[Data shown]

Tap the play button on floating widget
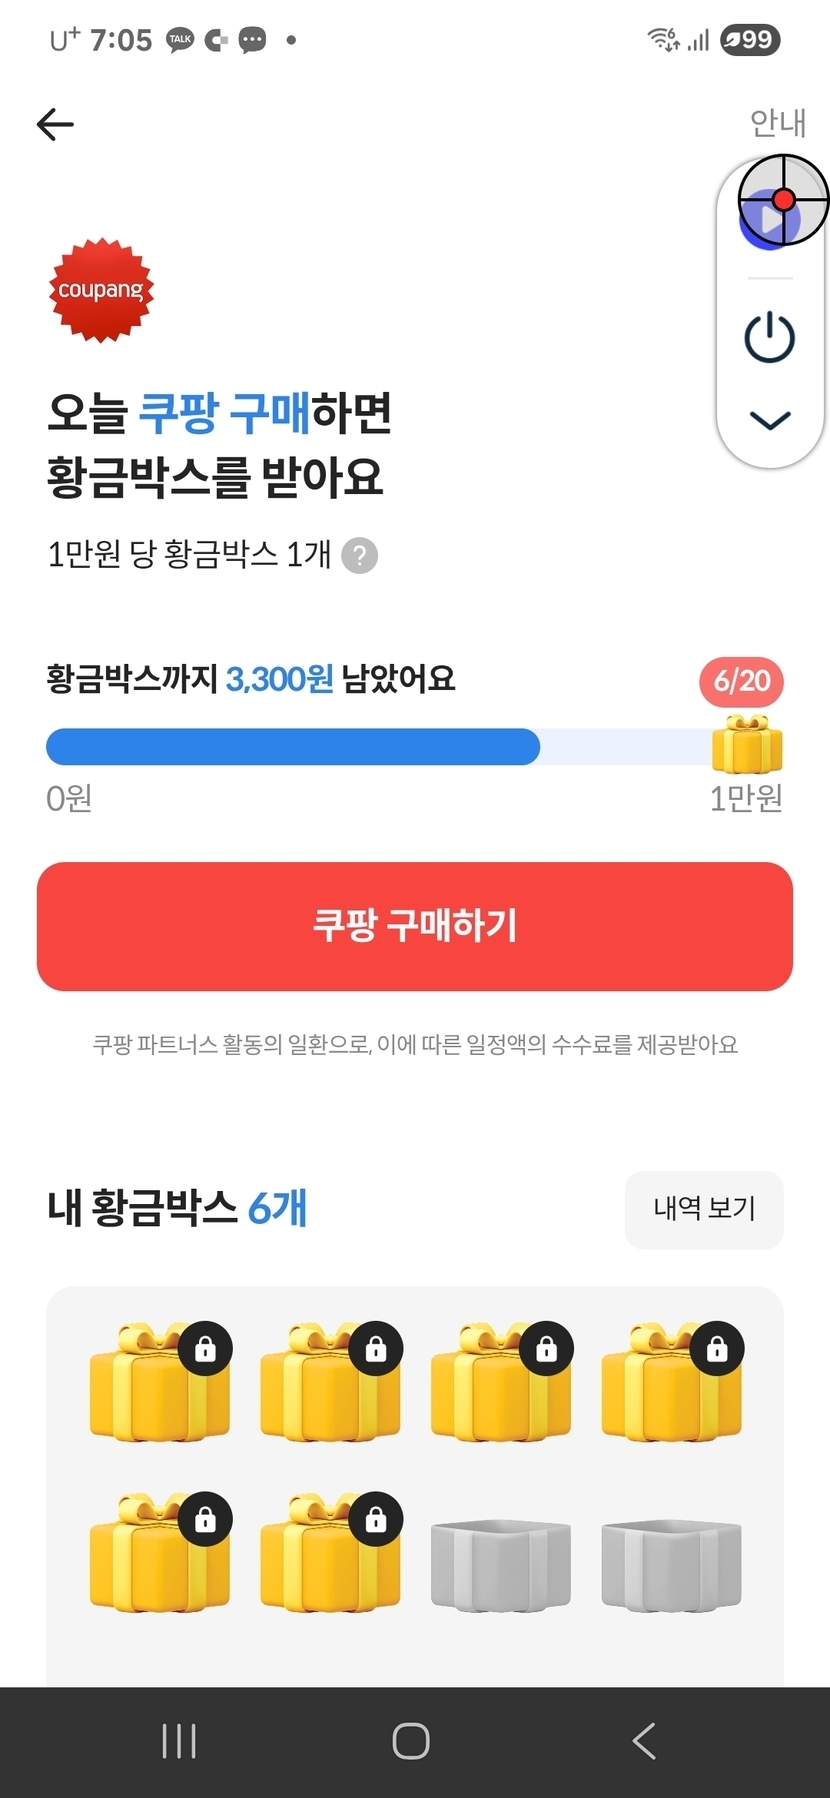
* * *
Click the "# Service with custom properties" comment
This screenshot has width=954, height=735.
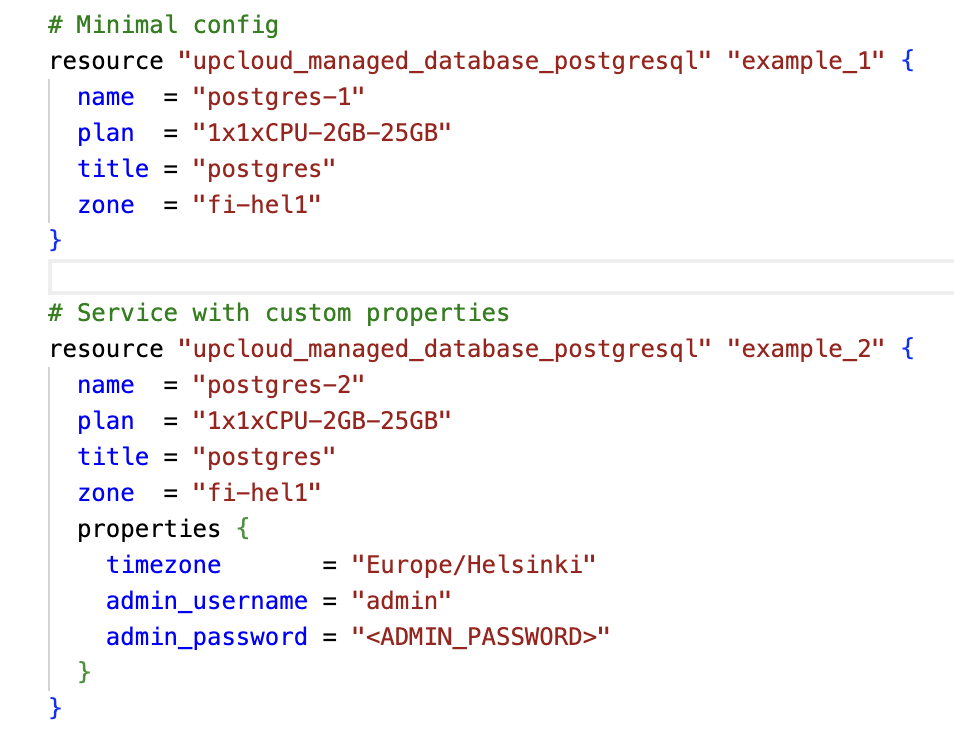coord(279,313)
==
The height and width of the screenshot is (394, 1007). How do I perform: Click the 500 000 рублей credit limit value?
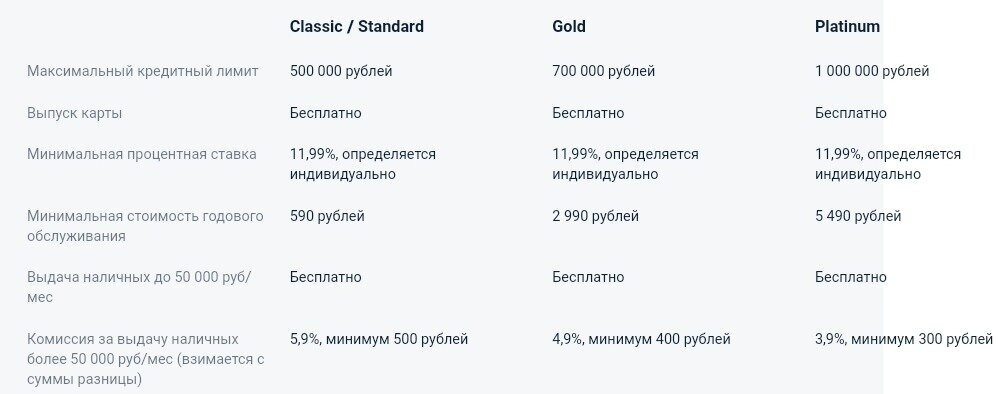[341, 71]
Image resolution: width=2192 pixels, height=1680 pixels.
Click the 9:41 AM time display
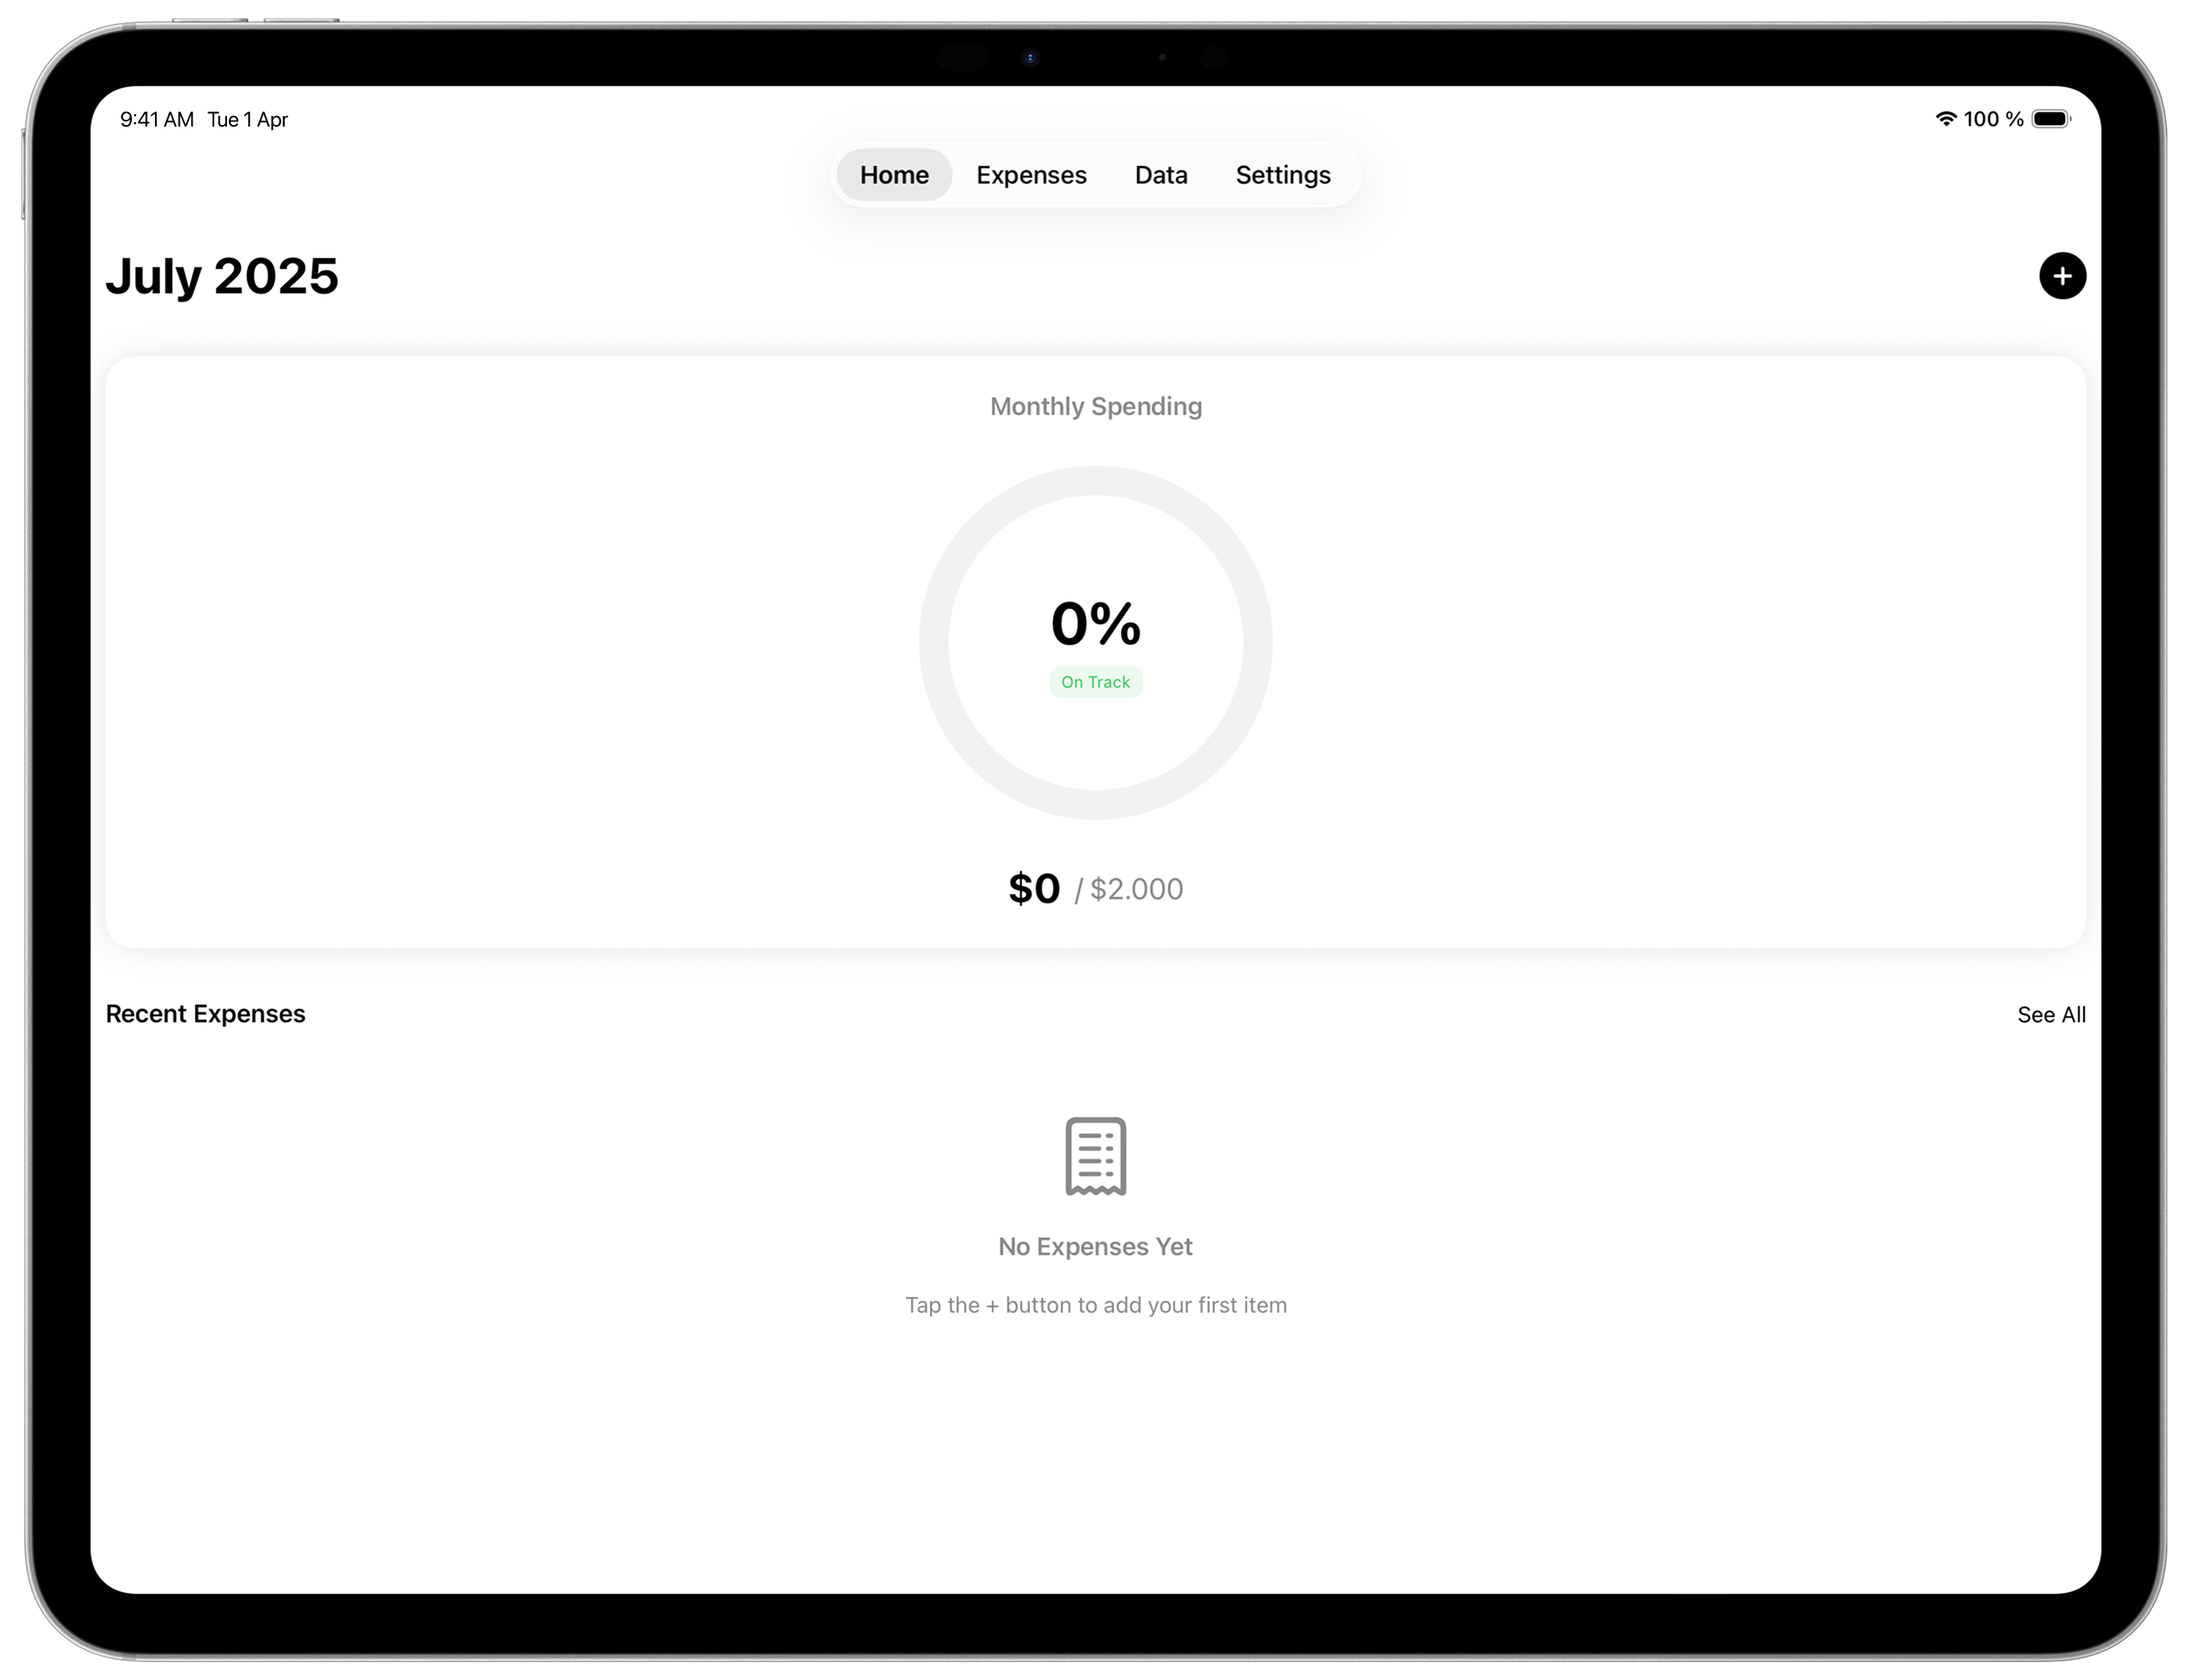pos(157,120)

[Work to do] Rewrite the stretch from the line that contains "The height and" through the line that contains "pos(157,120)", substituting "Select" for "Click" and leaving every other word unchanged. Give only those lines, and leave the pictures out.

[Solution to this problem]
The height and width of the screenshot is (394, 1007). How do I perform: Select the 500 000 рублей credit limit value?
[341, 71]
Image resolution: width=2192 pixels, height=1680 pixels.
Select the 9:41 AM time display
pos(157,120)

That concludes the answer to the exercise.